Other messages with non-UTF-8 charset, i.e. iso-8859-1 are imported correctly.
Before I try to figure out the root of the problem by exploring the sources starting from script/import_scripts/mbox/support/indexer.rb, does anyone have an idea ? Could it be environmental and not in the code base ? Does this also happen when a user running in mailing list mode sends a reply with this encoding ?
I did a quick test and Email::Receiver seems to work fine. It converts the input to UTF-8. I can’t think of a reason why the encoding should be wrong afterwards.
[1] pry(main)> raw_email = File.read("/tmp/windows.txt");
[2] pry(main)> receiver = Email::Receiver.new(raw_email, convert_plaintext: true, skip_trimming: false);
[3] pry(main)> body = receiver.select_body;
[4] pry(main)> receiver.mail.charset
=> "windows-1252"
[5] pry(main)> body.first.encoding
=> #<Encoding:UTF-8>
[6] pry(main)> puts body.first;
cette réflexion me fait penser : y\-a\-il une obligation/raison \(en dehors du coup de maintenannce\) à avoir un même outil pour les 2 fonctionnalités \(interactions vs galerie\) ?
Thanks for the quick test: I would not know how to do it myself Could it be that something in the import container is missing ? I would very much like to reproduce what you did and explore from there. If I don’t find anything I’ll provide instructions to reproduce the problem using the mbox import procedure with an inbox containing just this one mail.
I get the same results as you did so the problem is not there. I’ll run an import with this mail alone and a new category to verify this is not a side effect of some kind.
Or the difference is in how the message is extracted from the mbox file: this is where the code path is different. The above raw_email = File.read("/tmp/windows.mbox") is different from splitting the file with regexps and maybe that’s where things go wrong.
And indeed, adding File.open('/tmp/message.txt', 'w') { |file| file.write(receiver.raw_email) } after this line produces the following file, which is different from the original file.
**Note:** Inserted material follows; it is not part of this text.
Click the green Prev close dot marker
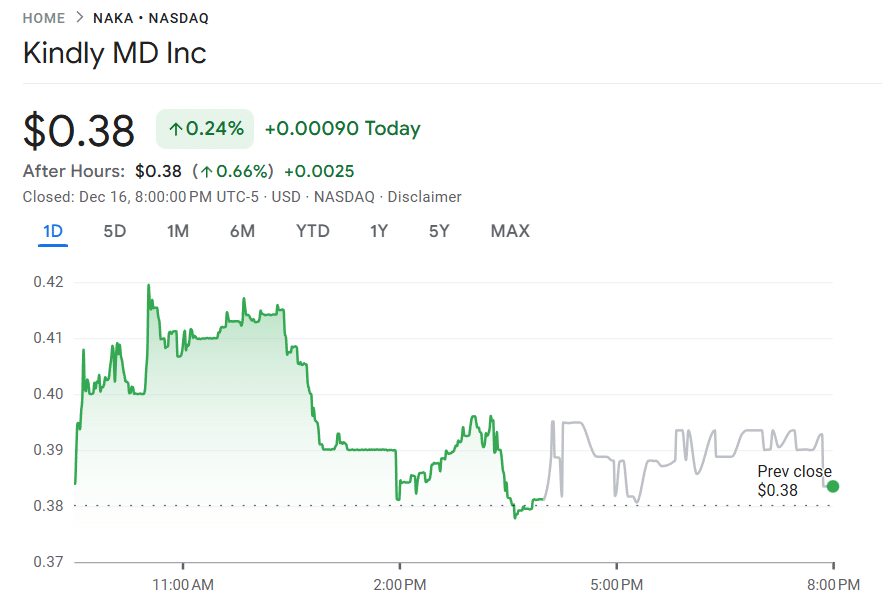 click(x=833, y=486)
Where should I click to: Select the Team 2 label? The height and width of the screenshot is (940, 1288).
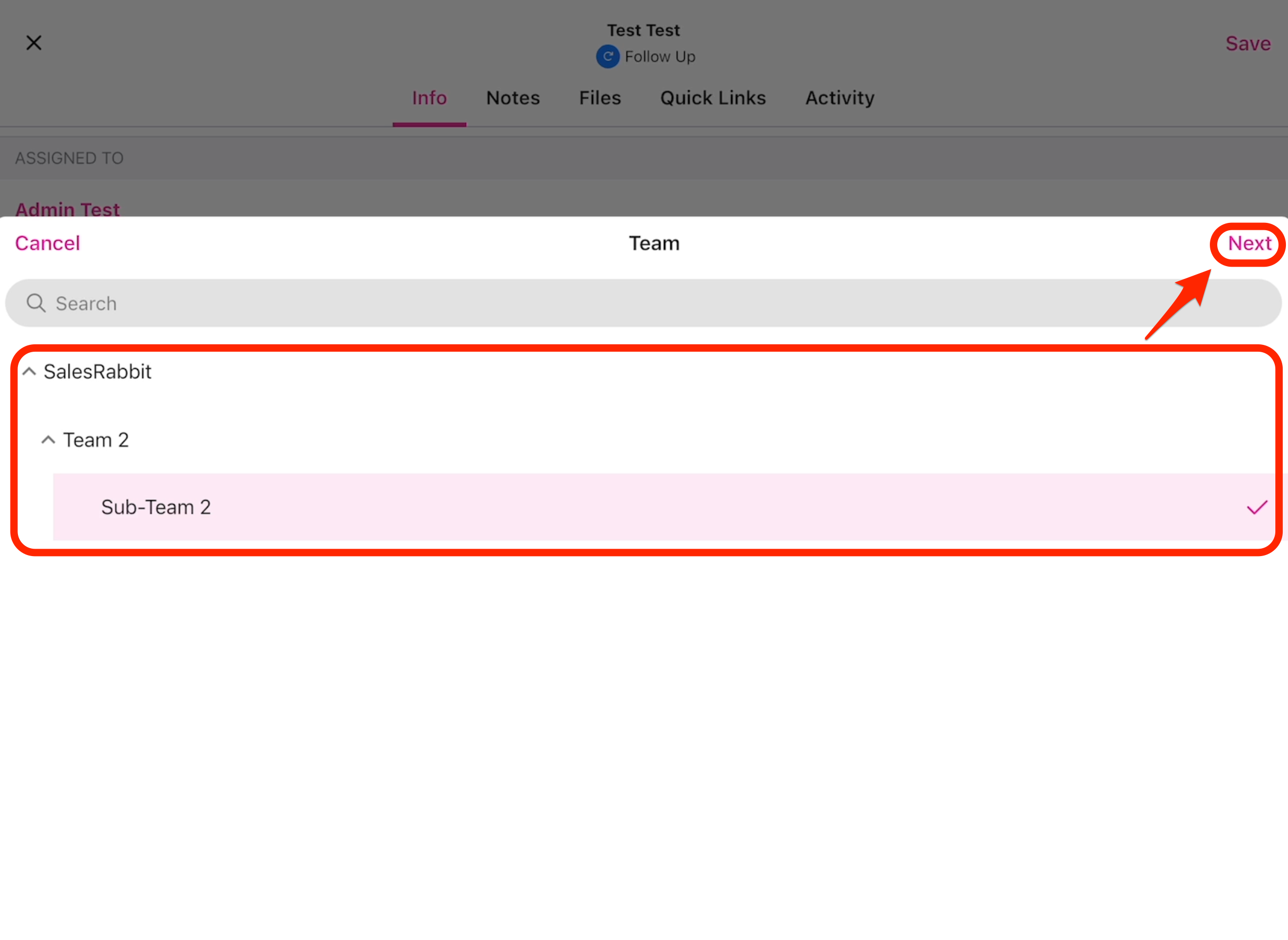pos(96,440)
After narrowing down where the undesirable transformation happens, it seems to be here:
line.scrub is responsible for transforming the content into something that’s different from the original. If removed, the regexp fails with:
...
1: from /var/www/discourse/script/import_scripts/mbox/support/indexer.rb:174:in `block in each_mail'
/var/www/discourse/script/import_scripts/mbox/support/indexer.rb:174:in `=~': invalid byte sequence in UTF-8 (ArgumentError)
Because it is not UTF-8, indeed
Any idea how this should be resolved ? Maybe a first pass on the mail headers only looking for the charset ? There seems to be a and problem here.